TEXT FOR ANALYSIS:
=======

I've been wearing that damn bracelet religiously forever. The ONE TIME I actually get to meet with it's creator...

Saturday, March 28, 2009

According to Webster's

i·ro·ny [irənee], n. 1. humor based on opposites: humor based on using words to suggest the opposite of their literal meaning. 2. something humorous based on contradiction: something said or written that uses humor based on words suggesting the opposite of their literal meaning. See also ironic.

i·ron·ic [ī rónnik], adj. 1. Scott spends most of 2008 in Las Vegas drowning his life in alcohol. Kingfisher rescues him from himself and delivers him to a doctor. He spends 16 days in a hospital bed trying to get his eyes uncrossed...literally. After 7 months of recovery back in California, what is the first job he lands?

Bartender.

=======

THE DATA:
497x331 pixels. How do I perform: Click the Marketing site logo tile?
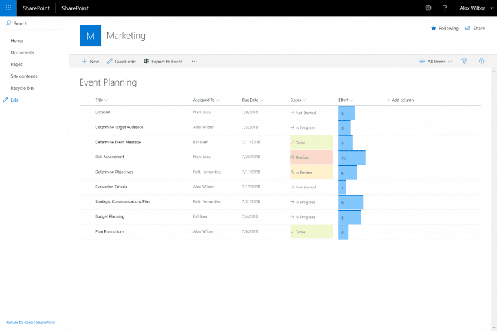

=======

PARTS OF THE EXERCISE:
- a) According to the blog post about irony, how many days did Scott spend in a hospital bed?
- b) Extend the blog post about irony, picking up after its final line.
The listing has nothing to do with the blog post.

RESPONSES TO THE TASKS:
- a) 16 days.

- b)
Saturday, March 07, 2009

Native Sons - Part II

I awoke this morning to the sound of scurrying puppy paws and thundering feet coming down the staircase. It’s my stepfather. What’s he doing up this early? He NEVER gets up until after 9 a.m. and it’s not even 8 yet. THUD, THUD, THUD…FRONT DOOR SQUEEKING OPEN…SLAM!…FRONT DOOR OPENING AGAIN…SLAM!…THUD, THUD, THUD. Now mind you, the front door is, oh, 2 feet from the head of my bed. The only thing separating me from it is a thin wall.

More commotion out in the kitchen. The smallest dog, Chrissy, grabs her chew toy and it starts to squeek. “CHRISSY!!!” he blurts out in a “whisper” so as not to "wake me up”.

Too late there, bucko.

Tired of this scenario, and not sleeping anymore anyway, I get up and go out into the living room to see what is going on. I find the downstairs vacant. Where the hell is he? I look out into the backyard. Nope. He must be out in the garage, I think.

Starting my morning ritual, I go over to the coffee pot to make the morning coffee. The coffee’s already been made. Hmm… On my way into the living room, I notice that the paper has already been brought in. Double Hmm…Must have been what all the door slamming was all about.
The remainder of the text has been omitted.